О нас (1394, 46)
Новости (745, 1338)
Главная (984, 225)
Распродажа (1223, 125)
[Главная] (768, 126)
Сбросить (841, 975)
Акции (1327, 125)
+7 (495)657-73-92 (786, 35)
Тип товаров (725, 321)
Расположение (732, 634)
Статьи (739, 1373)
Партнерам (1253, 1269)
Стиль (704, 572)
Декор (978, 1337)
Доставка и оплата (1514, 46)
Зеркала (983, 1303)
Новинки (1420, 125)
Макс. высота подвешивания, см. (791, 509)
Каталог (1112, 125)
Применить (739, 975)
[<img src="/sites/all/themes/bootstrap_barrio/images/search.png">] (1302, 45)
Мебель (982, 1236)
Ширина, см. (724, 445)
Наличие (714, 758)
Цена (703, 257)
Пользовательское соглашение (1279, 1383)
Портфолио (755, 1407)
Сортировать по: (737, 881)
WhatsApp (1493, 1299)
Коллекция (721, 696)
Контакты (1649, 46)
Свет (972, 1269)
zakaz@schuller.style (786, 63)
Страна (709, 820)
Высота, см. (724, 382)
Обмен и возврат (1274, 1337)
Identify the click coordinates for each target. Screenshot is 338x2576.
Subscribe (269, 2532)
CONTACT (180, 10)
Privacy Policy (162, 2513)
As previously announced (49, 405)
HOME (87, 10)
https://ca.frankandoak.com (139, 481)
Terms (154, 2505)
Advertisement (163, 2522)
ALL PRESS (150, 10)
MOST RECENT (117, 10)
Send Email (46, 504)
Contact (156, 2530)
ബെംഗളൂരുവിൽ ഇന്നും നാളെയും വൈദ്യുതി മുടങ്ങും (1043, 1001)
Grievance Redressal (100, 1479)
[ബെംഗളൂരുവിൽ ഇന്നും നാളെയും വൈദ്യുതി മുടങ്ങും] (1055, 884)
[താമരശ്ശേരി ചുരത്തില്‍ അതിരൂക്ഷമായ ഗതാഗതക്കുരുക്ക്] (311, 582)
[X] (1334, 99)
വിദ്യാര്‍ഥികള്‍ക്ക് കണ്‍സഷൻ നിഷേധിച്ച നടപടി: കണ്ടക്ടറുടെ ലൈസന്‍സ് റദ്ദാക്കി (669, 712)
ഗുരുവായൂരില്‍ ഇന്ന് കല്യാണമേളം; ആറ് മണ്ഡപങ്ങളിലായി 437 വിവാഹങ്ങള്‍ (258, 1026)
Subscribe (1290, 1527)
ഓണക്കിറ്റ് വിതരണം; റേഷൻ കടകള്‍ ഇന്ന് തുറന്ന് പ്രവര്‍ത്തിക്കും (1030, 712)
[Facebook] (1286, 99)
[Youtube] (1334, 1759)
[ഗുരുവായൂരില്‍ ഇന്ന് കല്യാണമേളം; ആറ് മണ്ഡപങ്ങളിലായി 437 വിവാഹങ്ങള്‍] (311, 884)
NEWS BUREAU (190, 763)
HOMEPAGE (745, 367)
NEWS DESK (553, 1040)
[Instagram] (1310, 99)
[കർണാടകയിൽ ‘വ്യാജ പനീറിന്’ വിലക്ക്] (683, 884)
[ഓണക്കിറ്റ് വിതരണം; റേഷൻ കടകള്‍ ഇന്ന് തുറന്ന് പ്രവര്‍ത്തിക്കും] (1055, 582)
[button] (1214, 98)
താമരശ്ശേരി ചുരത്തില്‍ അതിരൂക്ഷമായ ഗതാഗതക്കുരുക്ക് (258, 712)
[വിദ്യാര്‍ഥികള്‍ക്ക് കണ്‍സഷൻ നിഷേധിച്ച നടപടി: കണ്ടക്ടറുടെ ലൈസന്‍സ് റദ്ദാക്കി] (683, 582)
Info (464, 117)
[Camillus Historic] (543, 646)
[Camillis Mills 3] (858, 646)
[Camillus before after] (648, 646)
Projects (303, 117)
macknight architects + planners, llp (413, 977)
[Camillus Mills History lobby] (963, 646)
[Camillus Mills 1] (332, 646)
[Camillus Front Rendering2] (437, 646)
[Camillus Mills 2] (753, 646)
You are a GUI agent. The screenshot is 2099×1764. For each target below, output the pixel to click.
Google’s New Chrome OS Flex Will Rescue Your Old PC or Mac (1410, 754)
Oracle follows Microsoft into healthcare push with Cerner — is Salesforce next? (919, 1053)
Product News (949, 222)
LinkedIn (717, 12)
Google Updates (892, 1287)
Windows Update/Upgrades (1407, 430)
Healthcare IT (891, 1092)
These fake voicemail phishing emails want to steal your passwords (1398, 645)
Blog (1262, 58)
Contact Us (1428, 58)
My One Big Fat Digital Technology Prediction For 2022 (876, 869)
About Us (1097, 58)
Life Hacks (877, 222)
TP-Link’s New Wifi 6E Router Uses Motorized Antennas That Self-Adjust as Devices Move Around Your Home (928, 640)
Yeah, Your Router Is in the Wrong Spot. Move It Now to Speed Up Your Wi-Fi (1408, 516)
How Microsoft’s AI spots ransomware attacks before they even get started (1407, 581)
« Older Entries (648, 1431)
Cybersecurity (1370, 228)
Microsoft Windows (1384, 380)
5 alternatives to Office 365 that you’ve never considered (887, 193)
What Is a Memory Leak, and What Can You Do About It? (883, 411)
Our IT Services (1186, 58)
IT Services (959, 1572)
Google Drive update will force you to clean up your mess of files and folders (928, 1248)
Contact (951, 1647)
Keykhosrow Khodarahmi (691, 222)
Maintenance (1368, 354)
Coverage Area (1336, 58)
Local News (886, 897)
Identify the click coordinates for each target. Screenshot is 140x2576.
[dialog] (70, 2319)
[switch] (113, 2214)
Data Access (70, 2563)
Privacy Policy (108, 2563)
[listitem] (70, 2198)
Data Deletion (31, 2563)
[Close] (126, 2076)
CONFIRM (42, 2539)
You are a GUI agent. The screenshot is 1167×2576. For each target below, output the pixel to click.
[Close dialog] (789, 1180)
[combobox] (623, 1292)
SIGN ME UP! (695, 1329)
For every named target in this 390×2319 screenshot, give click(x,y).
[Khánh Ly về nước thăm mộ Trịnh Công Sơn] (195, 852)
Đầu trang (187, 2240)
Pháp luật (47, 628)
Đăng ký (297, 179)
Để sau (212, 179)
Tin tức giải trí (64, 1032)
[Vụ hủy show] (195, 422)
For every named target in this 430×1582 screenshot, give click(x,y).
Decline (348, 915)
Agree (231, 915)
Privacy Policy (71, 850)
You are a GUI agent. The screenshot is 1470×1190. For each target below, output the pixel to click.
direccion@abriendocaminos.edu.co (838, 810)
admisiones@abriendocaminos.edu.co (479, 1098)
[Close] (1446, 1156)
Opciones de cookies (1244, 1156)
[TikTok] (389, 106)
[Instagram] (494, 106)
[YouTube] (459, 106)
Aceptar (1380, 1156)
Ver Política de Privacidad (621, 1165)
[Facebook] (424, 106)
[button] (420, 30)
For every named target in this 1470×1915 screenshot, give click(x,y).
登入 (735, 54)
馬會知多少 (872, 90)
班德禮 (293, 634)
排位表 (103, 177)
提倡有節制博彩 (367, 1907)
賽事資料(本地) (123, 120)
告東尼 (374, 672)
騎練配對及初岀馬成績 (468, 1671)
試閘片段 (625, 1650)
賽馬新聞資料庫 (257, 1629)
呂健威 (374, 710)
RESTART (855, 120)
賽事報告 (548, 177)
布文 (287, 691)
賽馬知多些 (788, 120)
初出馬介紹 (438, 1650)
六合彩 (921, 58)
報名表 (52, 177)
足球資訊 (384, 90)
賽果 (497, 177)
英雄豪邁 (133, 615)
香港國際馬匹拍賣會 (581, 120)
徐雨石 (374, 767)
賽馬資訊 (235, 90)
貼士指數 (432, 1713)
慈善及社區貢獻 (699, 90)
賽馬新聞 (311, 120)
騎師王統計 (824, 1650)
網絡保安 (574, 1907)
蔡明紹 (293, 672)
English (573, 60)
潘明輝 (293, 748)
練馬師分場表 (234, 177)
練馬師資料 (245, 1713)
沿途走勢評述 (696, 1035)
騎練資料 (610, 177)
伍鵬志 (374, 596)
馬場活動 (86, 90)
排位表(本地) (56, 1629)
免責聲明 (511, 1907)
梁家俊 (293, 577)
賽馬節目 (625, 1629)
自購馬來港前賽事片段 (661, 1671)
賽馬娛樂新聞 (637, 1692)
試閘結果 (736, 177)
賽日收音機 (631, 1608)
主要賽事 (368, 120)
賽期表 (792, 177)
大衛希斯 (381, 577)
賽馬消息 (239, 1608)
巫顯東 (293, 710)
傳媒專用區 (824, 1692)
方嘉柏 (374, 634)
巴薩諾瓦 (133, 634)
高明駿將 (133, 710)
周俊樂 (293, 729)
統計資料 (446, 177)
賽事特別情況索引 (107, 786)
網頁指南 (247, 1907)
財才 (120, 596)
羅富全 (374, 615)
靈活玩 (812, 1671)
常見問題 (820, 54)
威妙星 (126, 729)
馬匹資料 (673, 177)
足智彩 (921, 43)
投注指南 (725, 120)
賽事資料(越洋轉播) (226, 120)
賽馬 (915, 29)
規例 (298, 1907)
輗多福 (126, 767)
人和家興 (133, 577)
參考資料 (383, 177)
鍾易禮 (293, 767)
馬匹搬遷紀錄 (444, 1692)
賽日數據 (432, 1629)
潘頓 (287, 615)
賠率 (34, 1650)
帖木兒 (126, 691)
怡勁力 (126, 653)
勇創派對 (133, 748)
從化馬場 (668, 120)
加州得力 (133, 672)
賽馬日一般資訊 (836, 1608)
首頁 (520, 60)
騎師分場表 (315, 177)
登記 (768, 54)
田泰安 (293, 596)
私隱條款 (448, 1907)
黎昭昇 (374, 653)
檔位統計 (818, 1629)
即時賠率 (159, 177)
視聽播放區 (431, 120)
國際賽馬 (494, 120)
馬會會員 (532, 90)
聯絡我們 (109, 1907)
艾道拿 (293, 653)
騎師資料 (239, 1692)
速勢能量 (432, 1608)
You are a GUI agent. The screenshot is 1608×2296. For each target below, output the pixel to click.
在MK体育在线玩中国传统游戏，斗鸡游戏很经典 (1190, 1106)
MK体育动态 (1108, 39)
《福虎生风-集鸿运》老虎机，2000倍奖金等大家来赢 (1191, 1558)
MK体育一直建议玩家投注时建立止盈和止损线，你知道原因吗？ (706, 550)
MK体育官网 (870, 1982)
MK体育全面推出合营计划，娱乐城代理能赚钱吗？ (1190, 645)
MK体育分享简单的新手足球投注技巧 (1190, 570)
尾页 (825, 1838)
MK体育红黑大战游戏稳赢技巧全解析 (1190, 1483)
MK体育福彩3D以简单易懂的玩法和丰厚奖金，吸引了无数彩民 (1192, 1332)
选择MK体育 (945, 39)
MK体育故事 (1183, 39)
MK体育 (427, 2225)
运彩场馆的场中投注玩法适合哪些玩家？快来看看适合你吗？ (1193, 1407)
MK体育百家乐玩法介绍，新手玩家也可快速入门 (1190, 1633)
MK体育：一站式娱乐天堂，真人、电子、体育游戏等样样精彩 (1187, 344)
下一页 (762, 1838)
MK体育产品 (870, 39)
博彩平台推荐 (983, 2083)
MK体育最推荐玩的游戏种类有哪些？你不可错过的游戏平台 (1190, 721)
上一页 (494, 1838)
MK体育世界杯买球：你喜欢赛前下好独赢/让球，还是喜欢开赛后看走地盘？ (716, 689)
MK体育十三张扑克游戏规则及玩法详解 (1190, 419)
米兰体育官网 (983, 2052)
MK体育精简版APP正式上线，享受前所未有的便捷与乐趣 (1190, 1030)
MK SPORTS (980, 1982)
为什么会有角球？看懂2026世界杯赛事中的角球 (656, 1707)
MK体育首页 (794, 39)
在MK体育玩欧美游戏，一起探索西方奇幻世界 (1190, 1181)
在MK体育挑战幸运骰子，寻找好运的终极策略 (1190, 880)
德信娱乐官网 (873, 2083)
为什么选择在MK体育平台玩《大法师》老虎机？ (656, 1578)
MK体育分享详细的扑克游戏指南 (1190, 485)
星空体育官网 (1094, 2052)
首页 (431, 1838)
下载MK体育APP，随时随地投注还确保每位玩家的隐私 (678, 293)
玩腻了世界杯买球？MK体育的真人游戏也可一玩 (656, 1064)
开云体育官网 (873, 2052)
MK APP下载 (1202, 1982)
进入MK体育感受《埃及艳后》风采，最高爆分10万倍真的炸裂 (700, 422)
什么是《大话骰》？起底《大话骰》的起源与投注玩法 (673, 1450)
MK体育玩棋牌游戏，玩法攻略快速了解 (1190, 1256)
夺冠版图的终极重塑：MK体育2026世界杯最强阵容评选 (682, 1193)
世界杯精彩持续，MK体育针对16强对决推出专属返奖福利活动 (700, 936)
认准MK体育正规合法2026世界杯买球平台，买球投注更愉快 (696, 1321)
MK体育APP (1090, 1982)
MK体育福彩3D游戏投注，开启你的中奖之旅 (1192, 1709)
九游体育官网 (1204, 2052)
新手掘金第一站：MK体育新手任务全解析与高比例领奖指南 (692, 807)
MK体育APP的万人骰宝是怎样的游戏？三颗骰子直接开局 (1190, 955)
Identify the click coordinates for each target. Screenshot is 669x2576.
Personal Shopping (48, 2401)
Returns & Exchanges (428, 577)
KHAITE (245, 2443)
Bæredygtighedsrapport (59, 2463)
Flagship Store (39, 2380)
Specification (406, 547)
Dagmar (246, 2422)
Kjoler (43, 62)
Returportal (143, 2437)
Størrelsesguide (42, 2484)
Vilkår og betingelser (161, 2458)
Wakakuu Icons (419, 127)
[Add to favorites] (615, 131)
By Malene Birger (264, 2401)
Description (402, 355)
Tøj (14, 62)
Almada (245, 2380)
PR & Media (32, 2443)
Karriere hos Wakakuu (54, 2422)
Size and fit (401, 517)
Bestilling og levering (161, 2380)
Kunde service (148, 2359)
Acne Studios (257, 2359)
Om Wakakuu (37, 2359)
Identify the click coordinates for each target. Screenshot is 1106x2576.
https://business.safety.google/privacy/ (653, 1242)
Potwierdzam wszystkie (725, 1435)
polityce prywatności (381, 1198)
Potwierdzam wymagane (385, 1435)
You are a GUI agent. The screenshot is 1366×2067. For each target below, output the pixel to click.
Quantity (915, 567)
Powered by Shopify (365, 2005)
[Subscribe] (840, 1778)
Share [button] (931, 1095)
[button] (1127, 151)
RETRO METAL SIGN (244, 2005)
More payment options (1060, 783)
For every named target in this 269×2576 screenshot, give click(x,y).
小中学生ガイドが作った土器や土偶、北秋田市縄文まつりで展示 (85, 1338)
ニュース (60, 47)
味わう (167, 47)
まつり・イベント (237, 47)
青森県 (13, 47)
::::
Exercise brief.
The response should hold exactly the lines starting at the line with "威妙星 (126, 729)" and ending at the line with "勇創派對 (133, 748)", and no other line of the material above.

Expected answer.
威妙星 (126, 729)
馬匹資料 (673, 177)
足智彩 (921, 43)
投注指南 (725, 120)
賽事資料(越洋轉播) (226, 120)
賽馬 (915, 29)
規例 (298, 1907)
輗多福 (126, 767)
人和家興 (133, 577)
參考資料 (383, 177)
鍾易禮 (293, 767)
馬匹搬遷紀錄 (444, 1692)
賽日數據 (432, 1629)
潘頓 (287, 615)
賠率 (34, 1650)
帖木兒 (126, 691)
怡勁力 (126, 653)
勇創派對 (133, 748)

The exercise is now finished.